INSTRUCTIONS TO FOLLOW
From the giveaway post below, list every date it gives, each with the event it marks.

DOCUMENT EXTRACT
__________________________________________________
Thanks to TLC Book Tours for asking me to be a part of this tour.

Check out the rest of Mathew’s tour stops here.

To visit Matthew’s website, click here.

To purchase the book, please visit Amazon, Barnes & Noble, or an independent bookseller of your choice!

Note: the trade paperback comes out October 6th! Pre-order it now!


GIVEAWAY DETAILS

Random House has offered to give away one copy to a lucky reader. This giveaway is open to the U.S. and Canada. There are two ways to enter. Please follow the instructions carefully because I want every entry to count!

1. At the end of Matthew’s post, he asks a few questions. Answer one (or more) of his questions for ONE entry. Make sure that I have a way to contact you.

2. For another entry, Tweet about this giveaway and be sure to include @TiBookChatter so I can track it. After you Tweet, post a separate comment here telling me you did so.

This giveaway will run until Friday, October 9, 2009. The winner will be selected randomly and announced on Monday, October 12, 2009. I will contact the winner for his/her mailing address so be sure to include a way for me to contact you.
__________________________________________________
Items from a dataset
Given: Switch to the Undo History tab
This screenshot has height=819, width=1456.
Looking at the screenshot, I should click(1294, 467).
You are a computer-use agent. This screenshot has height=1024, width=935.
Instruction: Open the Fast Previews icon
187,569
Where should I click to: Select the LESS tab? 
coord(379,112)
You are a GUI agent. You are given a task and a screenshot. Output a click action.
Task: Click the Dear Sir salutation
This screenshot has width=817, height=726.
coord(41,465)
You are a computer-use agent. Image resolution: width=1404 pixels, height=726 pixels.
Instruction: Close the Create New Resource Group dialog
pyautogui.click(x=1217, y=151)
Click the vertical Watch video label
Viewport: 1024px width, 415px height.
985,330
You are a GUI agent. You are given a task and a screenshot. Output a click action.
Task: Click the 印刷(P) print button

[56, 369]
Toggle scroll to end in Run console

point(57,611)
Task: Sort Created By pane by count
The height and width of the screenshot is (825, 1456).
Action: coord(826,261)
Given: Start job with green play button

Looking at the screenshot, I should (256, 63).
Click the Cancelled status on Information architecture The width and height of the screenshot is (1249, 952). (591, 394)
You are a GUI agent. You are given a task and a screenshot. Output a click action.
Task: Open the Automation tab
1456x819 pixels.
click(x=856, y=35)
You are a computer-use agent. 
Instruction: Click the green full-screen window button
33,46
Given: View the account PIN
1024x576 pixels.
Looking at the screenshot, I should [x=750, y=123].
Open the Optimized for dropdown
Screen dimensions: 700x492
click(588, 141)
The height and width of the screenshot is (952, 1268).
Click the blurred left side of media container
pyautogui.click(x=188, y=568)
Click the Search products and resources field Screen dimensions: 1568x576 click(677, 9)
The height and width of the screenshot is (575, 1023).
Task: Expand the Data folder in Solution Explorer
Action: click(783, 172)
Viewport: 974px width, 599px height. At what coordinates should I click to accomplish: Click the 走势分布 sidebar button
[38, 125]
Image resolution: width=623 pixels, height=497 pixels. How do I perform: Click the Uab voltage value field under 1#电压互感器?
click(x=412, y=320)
__________________________________________________
EXERCISE OUTPUT
- October 6th: the trade paperback comes out.
- Friday, October 9, 2009: the giveaway runs until this day.
- Monday, October 12, 2009: the winner is announced.